CheekySwan · 31/12/2024 11:58

Rude - When I get up at 5.30 I get up on the first alarm if DH is off work and I get ready in the bathroom. If he is in work when I am off he leaves his work stuff in the front room and gets dressed in there. This morning, DSS stayed at his girlfriends so I put all my stuff in his room and got ready in there this morning.

SaraSosej · 31/12/2024 11:59

My DH gets up at 4:30am once a week. Alarm goes off once, no snoozing. He has clothes ready night before in bathroom so he doesn’t disturb me. He uses phone light to leave the bedroom. I’d go mental if my DH did what your does.

caramelcappucino · 31/12/2024 12:01

Sooo selfish. He should be making minimal noise and definitely not turning any lights on. What the hell is his problem?

KarmaKat · 31/12/2024 12:03

No, he’s awful. My husband gets ready in the other room and drops off a tea to me if I’m awake.

Sorry OP, this is resentment and entitlement on his side.

Chicheguevara · 31/12/2024 12:03

He’s a twat. I had a conversation with my chap that, if he ever woke me at 5am at a weekend again that we were done and that I was likely to hurl his phone across the room. He had a brand new phone and believed that I would do it. Unsure what that says about me, in all truth, but there you are.
Waking you on your day off, when he chooses to not let you have a bit extra sleep is a him problem and you are not ‘entitled’ or ‘ungrateful’. He, however, is a wankspangle. (Spoken by a woman who does not like being woken early on her day off)

Oldraver · 31/12/2024 12:04

My partner works a 4 on 4 off shift where he gets up at 4am. He sleeps downstairs (luckily we have a bedroom downstairs) but even when we have had guests and he's had to get ready upstairs he manages without waking me

You OH is a selfish tway

Eightiesprincess · 31/12/2024 12:04

TooMuchRedMaybe · 31/12/2024 11:57

Ungrateful of what? Is he expecting you to show him gratitude that he wakes you up for no reason at 5am?

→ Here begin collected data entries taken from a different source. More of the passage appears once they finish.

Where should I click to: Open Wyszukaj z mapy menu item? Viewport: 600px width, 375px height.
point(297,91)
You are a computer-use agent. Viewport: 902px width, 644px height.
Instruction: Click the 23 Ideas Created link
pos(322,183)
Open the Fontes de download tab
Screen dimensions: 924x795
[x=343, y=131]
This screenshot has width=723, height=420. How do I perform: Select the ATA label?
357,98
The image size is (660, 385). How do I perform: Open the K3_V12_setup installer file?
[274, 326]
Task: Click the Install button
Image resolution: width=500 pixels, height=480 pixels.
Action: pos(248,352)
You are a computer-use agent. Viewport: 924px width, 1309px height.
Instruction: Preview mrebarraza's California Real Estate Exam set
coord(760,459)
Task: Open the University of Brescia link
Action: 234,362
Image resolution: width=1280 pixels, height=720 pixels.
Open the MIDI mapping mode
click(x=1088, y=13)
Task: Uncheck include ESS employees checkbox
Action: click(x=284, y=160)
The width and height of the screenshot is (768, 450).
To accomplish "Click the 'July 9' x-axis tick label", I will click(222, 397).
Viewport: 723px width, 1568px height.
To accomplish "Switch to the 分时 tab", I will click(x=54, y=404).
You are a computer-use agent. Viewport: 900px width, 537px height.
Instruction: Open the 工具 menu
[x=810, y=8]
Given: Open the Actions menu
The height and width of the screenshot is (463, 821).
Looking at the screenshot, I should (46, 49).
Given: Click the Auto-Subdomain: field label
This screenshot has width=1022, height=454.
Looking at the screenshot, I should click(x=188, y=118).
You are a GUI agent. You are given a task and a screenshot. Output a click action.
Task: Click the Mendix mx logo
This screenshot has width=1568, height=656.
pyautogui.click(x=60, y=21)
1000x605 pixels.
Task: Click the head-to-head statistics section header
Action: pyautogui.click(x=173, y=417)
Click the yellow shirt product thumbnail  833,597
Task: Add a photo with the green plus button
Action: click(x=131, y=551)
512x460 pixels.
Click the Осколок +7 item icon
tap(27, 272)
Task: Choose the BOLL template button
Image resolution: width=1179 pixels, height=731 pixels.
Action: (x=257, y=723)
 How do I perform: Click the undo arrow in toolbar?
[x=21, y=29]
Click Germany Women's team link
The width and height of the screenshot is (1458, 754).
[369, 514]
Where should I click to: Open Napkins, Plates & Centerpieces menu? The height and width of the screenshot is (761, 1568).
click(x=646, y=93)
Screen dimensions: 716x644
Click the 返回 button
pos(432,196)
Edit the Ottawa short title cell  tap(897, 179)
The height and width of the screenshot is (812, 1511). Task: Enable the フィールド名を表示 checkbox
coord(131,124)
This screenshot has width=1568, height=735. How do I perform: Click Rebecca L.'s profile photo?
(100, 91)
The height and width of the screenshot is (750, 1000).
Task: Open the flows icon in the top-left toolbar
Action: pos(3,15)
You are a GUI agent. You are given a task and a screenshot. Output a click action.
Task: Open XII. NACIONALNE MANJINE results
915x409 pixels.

He should get all his stuff out of the bedroom the night before, get changed in the bathroom and quietly exit the house so that the rest of the people can continue their sleep. If not, I would stay up late every night, go into the bedroom turn the light on and start a conversation with him when he's a sleep. Apparently, only ungrateful people disapproves of that.

Grateful of him "getting up to go to work and cracking on "
His words not mine.

OP posts:
Runningoutofthyme · 31/12/2024 12:05

I think you’d be more grateful if he’d fuck off entirely and leave you to have a lovely life without him

aodirjjd · 31/12/2024 12:06

My partner works weird shifts, if he gets up or in mega late/early he sleeps in spare room. He’d only turn the light on in my room if he was flapping having lost something like his work pass and worrying about being late

TooMuchRedMaybe · 31/12/2024 12:09

Eightiesprincess · 31/12/2024 12:04

Grateful of him "getting up to go to work and cracking on "
His words not mine.

Haha, is that above and beyond what anyone should expect from a grown ass man? I don't think so. He's at best average, but he doesn't even seem to reach that level.

ForZanyAquaViewer · 31/12/2024 12:09

Why are so many women with men who treat them like this? Who speak to them like this? OP, are you genuinely confused and wondering if you’re being unreasonable? Truly?